Saturday 16 January 2016

Capital III, Chapter 23 - Part 5

The basis of the qualitative division of the total social capital and of capitalists, then resolves itself into a number of factors which flow from the division of the gross profit into interest and profit of enterprise.

Firstly, the majority of industrial capitalists work with their own capital, even though, at different times, they work with more or less borrowed capital. Secondly, whilst the payment of interest results simultaneously in the other portion of the surplus value becoming profit of enterprise, the fact remains that the category of interest existed long before capitalist production. This seems to reinforce the notion that interest is simply a function of the ownership of capital, or even simply of money.

“The fact that loaned capital yields interest whether actually employed as capital or not — even when borrowed only for consumption — lends strength to the idea that this form of capital exists independently. The best proof of the independence which interest possessed during the early periods of the capitalist mode of production in reference to profit, and which interest-bearing capital possessed in reference to industrial capital, is that it was discovered (by Massie [[J. Massie] An Essay on the Governing Causes of the Natural Rate of Interest, London, 1750. — Ed.] and after him by Hume [D. Hume, "On Interest." In: "Essays and Treatises on Several Subjects," Vol. I, London, 1764. — Ed.] ) as late as the middle of the 18th century, that interest is but a portion of the gross profit, and that such a discovery was at all necessary.” (p 376)
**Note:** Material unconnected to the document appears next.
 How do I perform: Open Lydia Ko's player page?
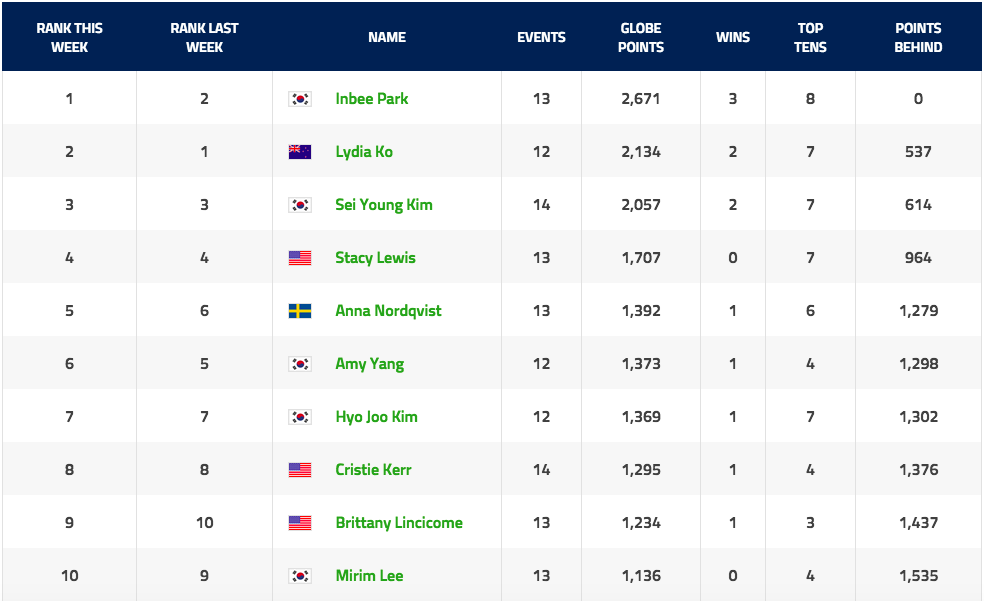pos(364,152)
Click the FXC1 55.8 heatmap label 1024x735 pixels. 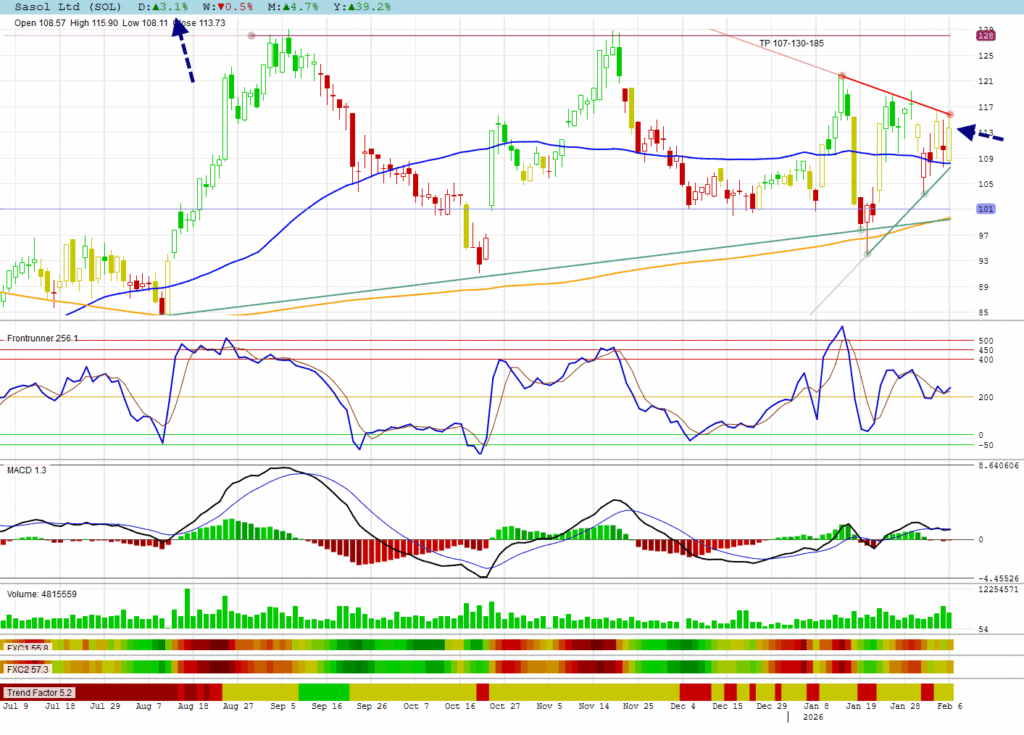(27, 647)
But, as stated earlier, in so far as interest did not simply result in the reduction of the existing production potential, and enslavement of the producers, it could only be paid out of the social surplus. As surplus value is the form in which the social surplus exists under capitalism, there is no real difference here. Money-capital is not some kind of magic bean from which springs additional value, in the form of interest. The interest can only be paid because additional value has been created in production.
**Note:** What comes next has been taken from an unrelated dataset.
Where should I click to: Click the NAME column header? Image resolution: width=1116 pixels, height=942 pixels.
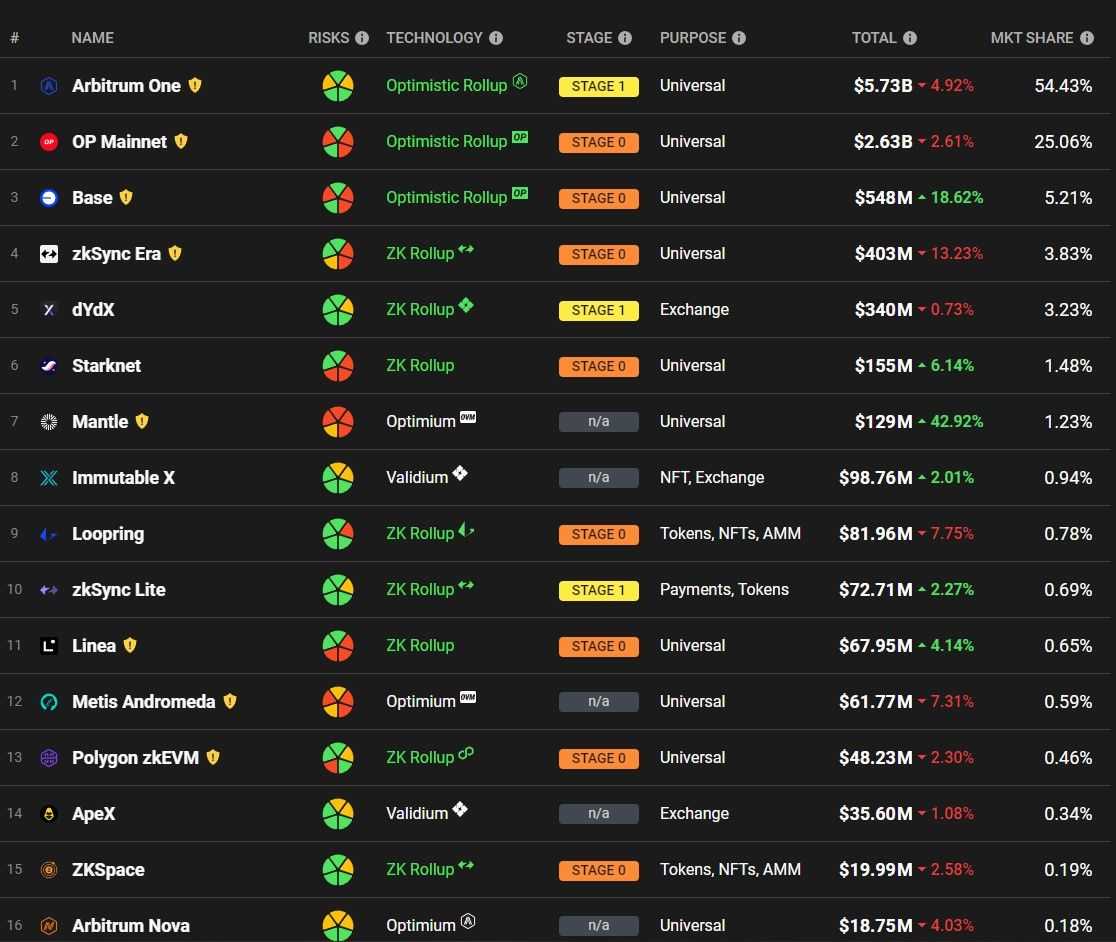click(92, 38)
“Thirdly, whether the industrial capitalist operates on his own or on borrowed capital does not alter the fact that the class of money-capitalists confronts him as a special kind of capitalists, money-capital as an independent kind of capital, and interest as an independent form of surplus-value peculiar to this specific capital.” (p 377)


The more capital develops and the mass of capital, in the form of money-capital, grows the more this is the case. The industrial capitalist seeks to maximise the amount of their capital, in the form of productive-capital, by minimising the amount held as money-capital. One way of doing this is to advance their working capital out of money-capital, loaned from the bank, for example, to cover wages, as well as buying materials on credit from suppliers.

This also means that when the industrial capitalist wants to adjust their level of activity, and consequently the amount of productive-capital advanced, they only have to adjust their level of borrowing accordingly. This is also one means of capital moving more effectively in response to changes in the rate of profit. If the rate of profit falls, in one area, capitalists in this area hire fewer workers, and buy less material, so borrowing falls. But, the bank then lends these funds to the other area where the rate of profit is rising and more workers are being hired and more material bought.